The silks are surprisingly versatile, and soon I’m learning an entire new language of yoga that is both familiar and entirely *new* at the same time. It’s definitely an adjustment, whereby you have to learn to succumb with the knowledge that the silk can and WILL support your body weight. With the ability to support 1000 pds apiece, intellectually I understand that I’m safe, but it definitely takes some time to fully trust the feeling of being supported above the ground—even if it is only a couple of feet.

Synapses in my brain are firing off at record speed and this is a mixture of the easiest and hardest thing I’ve ever done?! Easiest because the silks allow me to get into postures and extensions that I normally would never reach on my own, and hard because it is a challenging workout that uses muscles you normally would never tap into to!

The Lovely Flying Gazelle: Instructor Ariel Whittaker-Brown

Ariel, informs me that the learning curve is about 2-3 classes. The same goes for the pain threshold…as the initial feeling of the silks tightly cutting into various body parts can be uncomfortable (especially thighs and if you are sensitive like me the underarms). Thankfully, there are modifications on every movement and as for the general yoga ethos, you go at your own pace and are encouraged to listen to your body and any limits thereof.

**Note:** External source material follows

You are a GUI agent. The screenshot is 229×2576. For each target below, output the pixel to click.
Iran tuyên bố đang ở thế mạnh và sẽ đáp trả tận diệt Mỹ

Did I mention the ABSOLUTE child-like fun factor? There were many moments where I giggled, or let out a playful “yee-hawas I learned how to go all upside downsies, legs flailing until I finally learned to semi-perfect the pose at hand.

Being upside down with the blood rushing to your head has myriad benefits that are great for your heart and promote a flooding of endorphins—but like everything it does have its limits. “You should absolutely come back up when you feel like it’s too much, or if you feel dizzy” says Ariel. My personal threshold was around the 2-3 minute mark.

And while Ariel looks like a super model from any angle, for the rest of us with jowly cheek circumference, a weak chin and the gravitational *pull* of underarm breast tissue—being photographed upside down isn’t the most flattering of ‘LOOKS.

My natural instinct is to superimpose Beyoncé’s face on these upside down photos of myself,  however I will resist the urge to cower to my vanity and post some of my poses. *Mea Culpa, but I look like a swollen pomegranate.

Ahem, moving right along!

Best of all, each class ends with enveloping oneself in a cocoon-like formation inside the silk. We begin first with a playful seated swing, then extending the legs for some side to side stretching before fully extending the legs and arms and preparing for Shavasana.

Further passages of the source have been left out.